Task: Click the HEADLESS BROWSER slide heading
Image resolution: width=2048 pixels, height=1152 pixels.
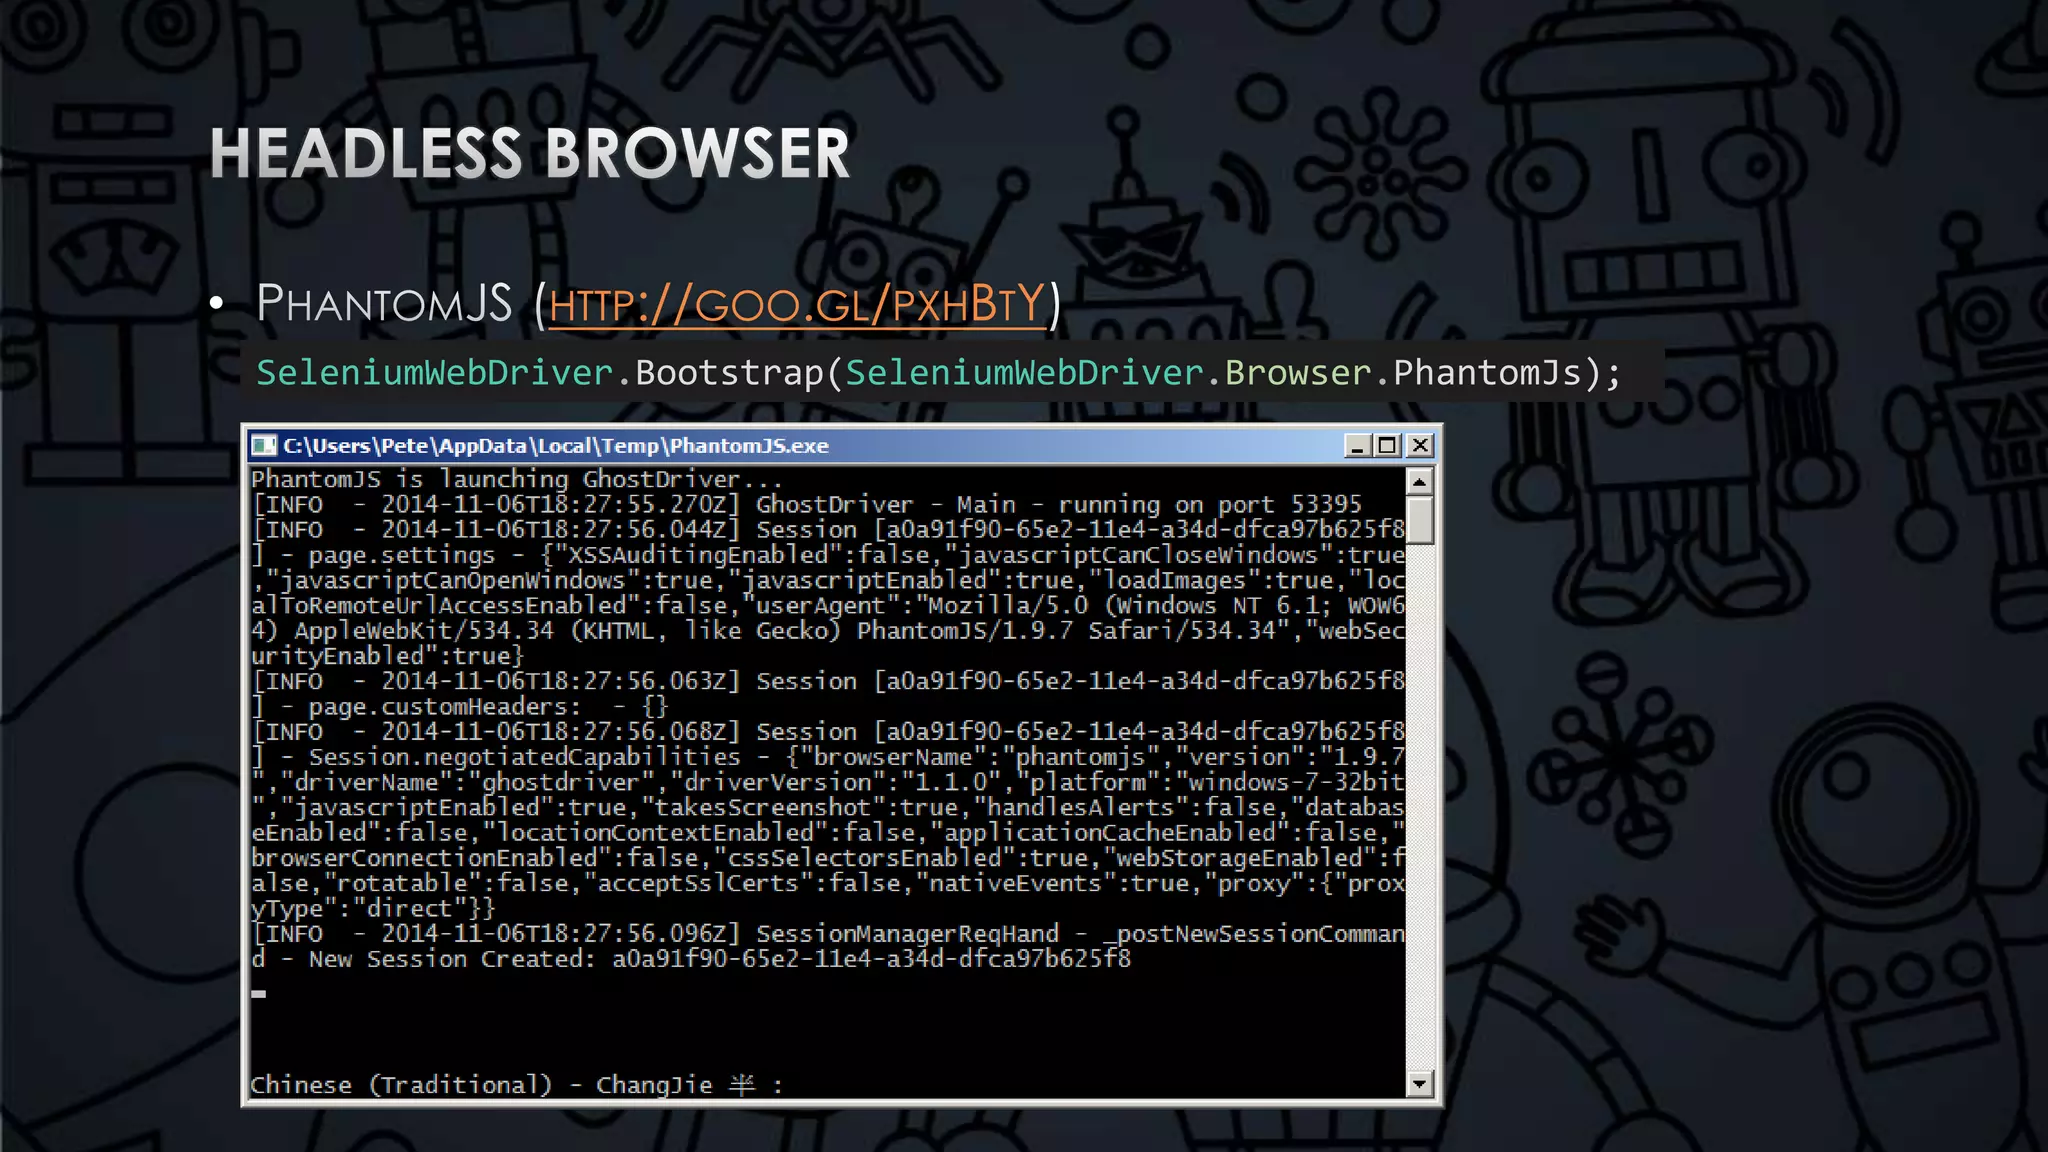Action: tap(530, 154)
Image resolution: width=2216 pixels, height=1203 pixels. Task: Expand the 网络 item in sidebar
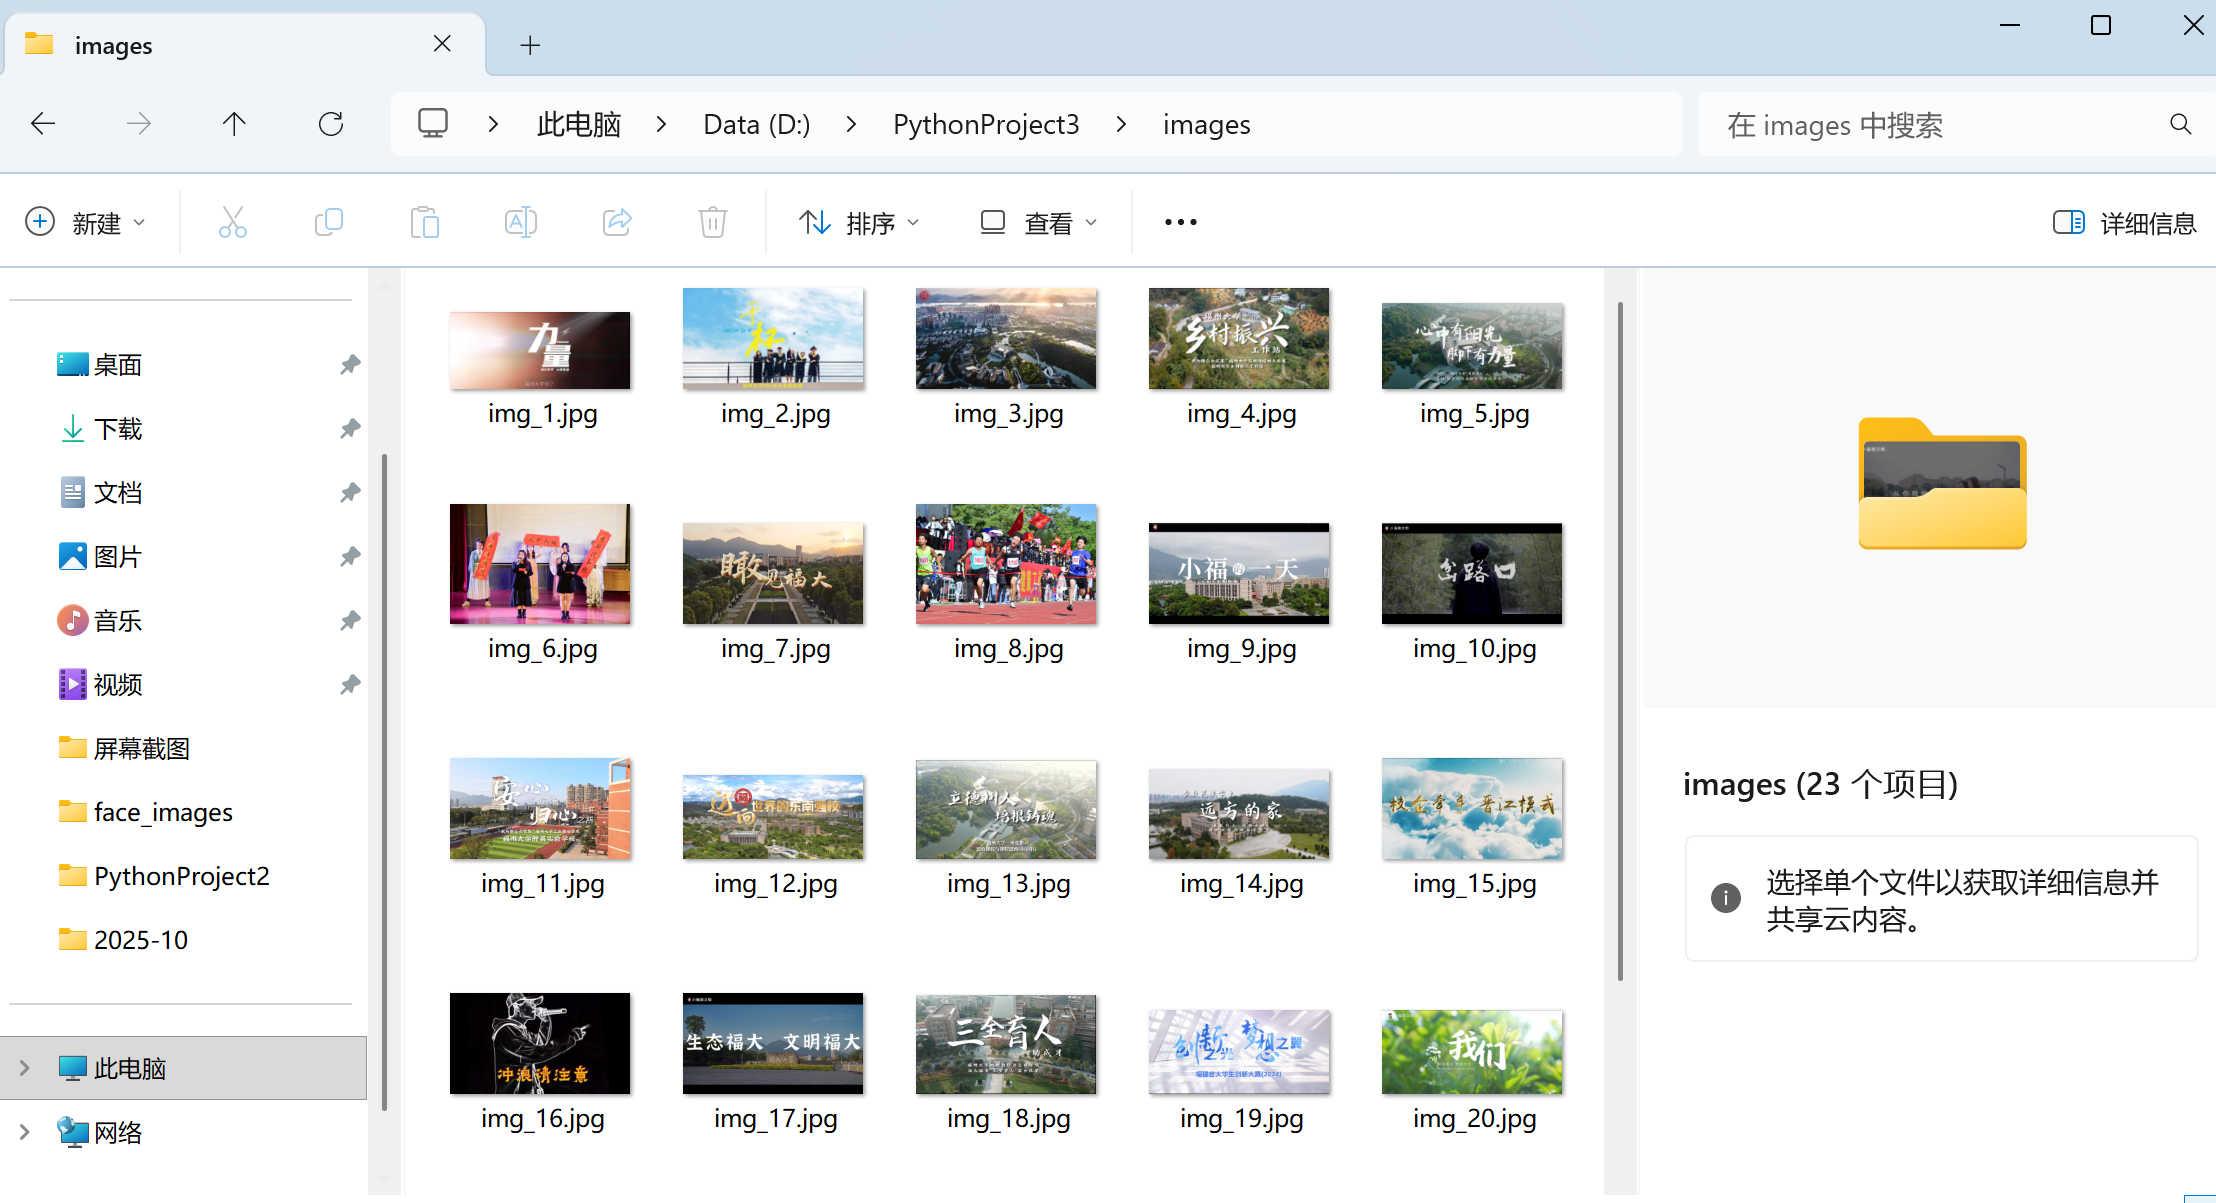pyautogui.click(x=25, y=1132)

# # # # # # #

= Exercise aim =
What you return should be the whole listing, word for word, without its pictures.

= Task result =
Task: Click the HEADLESS BROWSER slide heading
Image resolution: width=2048 pixels, height=1152 pixels.
Action: tap(530, 154)
Image resolution: width=2216 pixels, height=1203 pixels. Task: Expand the 网络 item in sidebar
pyautogui.click(x=25, y=1132)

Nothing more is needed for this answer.